Supplied passage |
★ ★ ★ ★
Dr. Pugh: That is a big problem. In responding to that intervention, I should like to put on record the great part that big firms such as Hewlett Packard have played in ensuring that there is awareness throughout the system. However, even the big firms’ attempts have not gone so far as to penetrate the smaller retailers, who think about their day’s profits and the products that they sell, rather than about their products’ end-life use.

I had some initial fears, which, to some extent, have been dispelled. I was genuinely worried that there would be a lack of producer co-operation, but that is not true. I have been impressed by the extent to which the big players in particular have wanted to make the legislation work—and work on a European basis. I was worried that there would not be any adequate recycling facilities to do anything useful with the products when they were returned. The studies that I have made and the information that I have received convinces me that there is a more mature market than I thought, however. There are more end-use products: the stuff is not just being collected and put in warehouses; there are some valid and intelligent uses, even for things such as plastic casings.
★ ★ ★ ★
Data rows |
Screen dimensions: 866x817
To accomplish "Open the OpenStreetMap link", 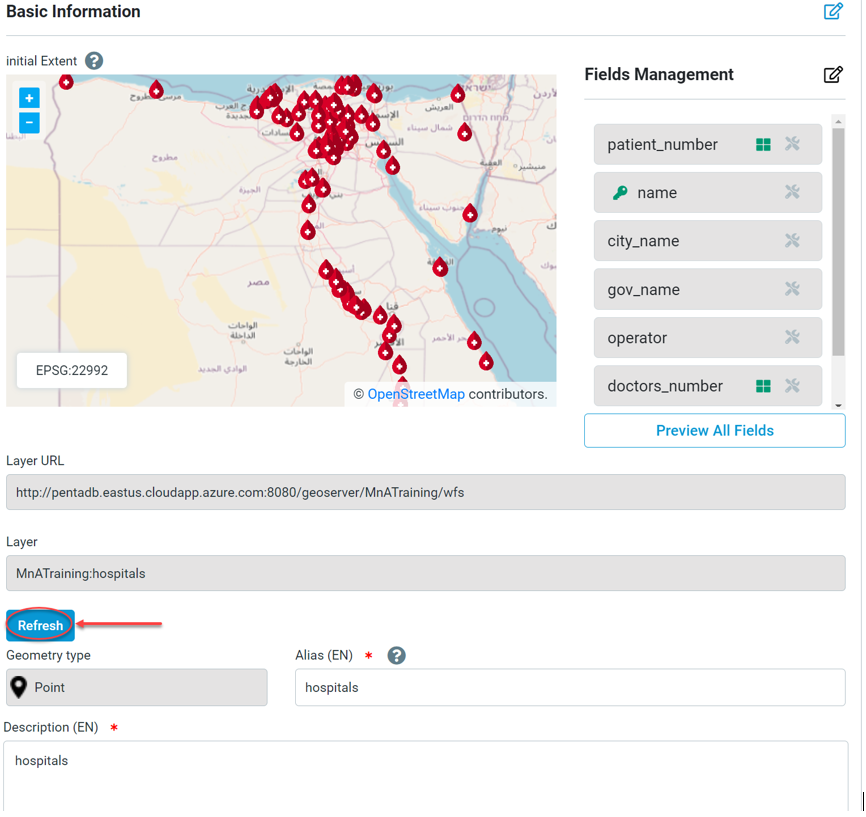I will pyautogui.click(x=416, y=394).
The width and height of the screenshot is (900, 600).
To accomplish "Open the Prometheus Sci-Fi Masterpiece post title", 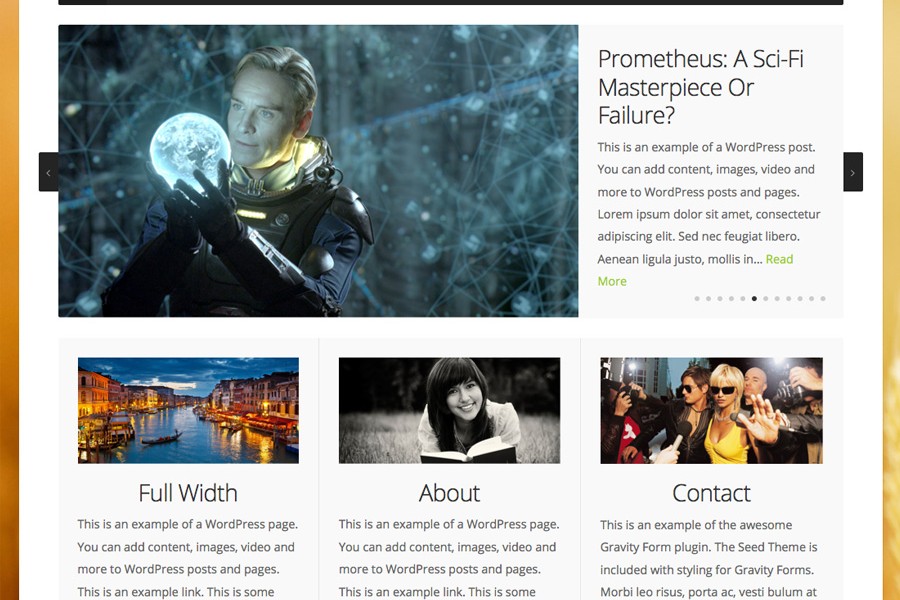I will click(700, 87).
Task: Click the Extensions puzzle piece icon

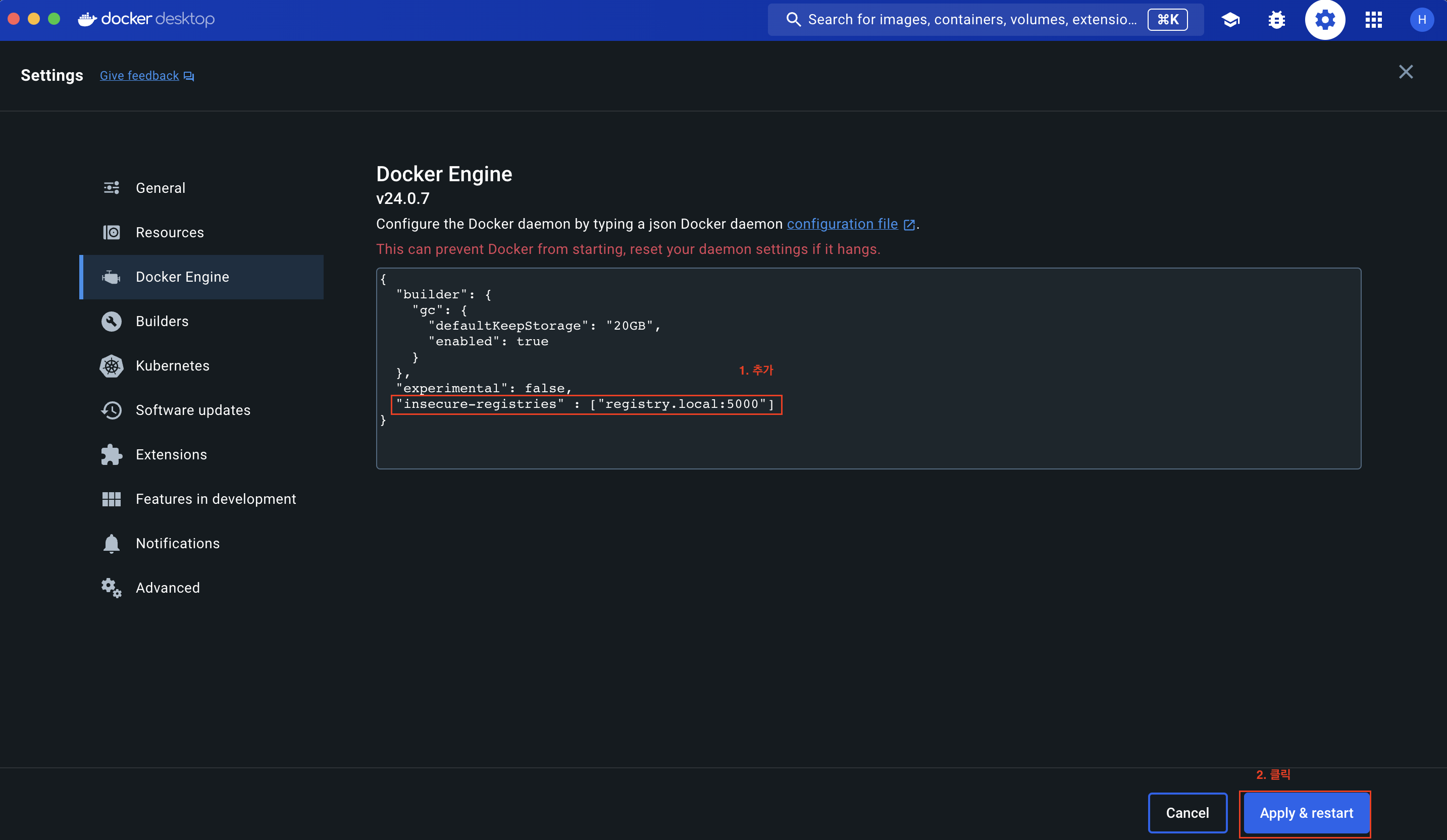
★ ★ ★ ★
Given exercise |
Please copy the stretch of the recycling debate passage from "I had some initial" through "as plastic casings." word for word.

Task response |
I had some initial fears, which, to some extent, have been dispelled. I was genuinely worried that there would be a lack of producer co-operation, but that is not true. I have been impressed by the extent to which the big players in particular have wanted to make the legislation work—and work on a European basis. I was worried that there would not be any adequate recycling facilities to do anything useful with the products when they were returned. The studies that I have made and the information that I have received convinces me that there is a more mature market than I thought, however. There are more end-use products: the stuff is not just being collected and put in warehouses; there are some valid and intelligent uses, even for things such as plastic casings.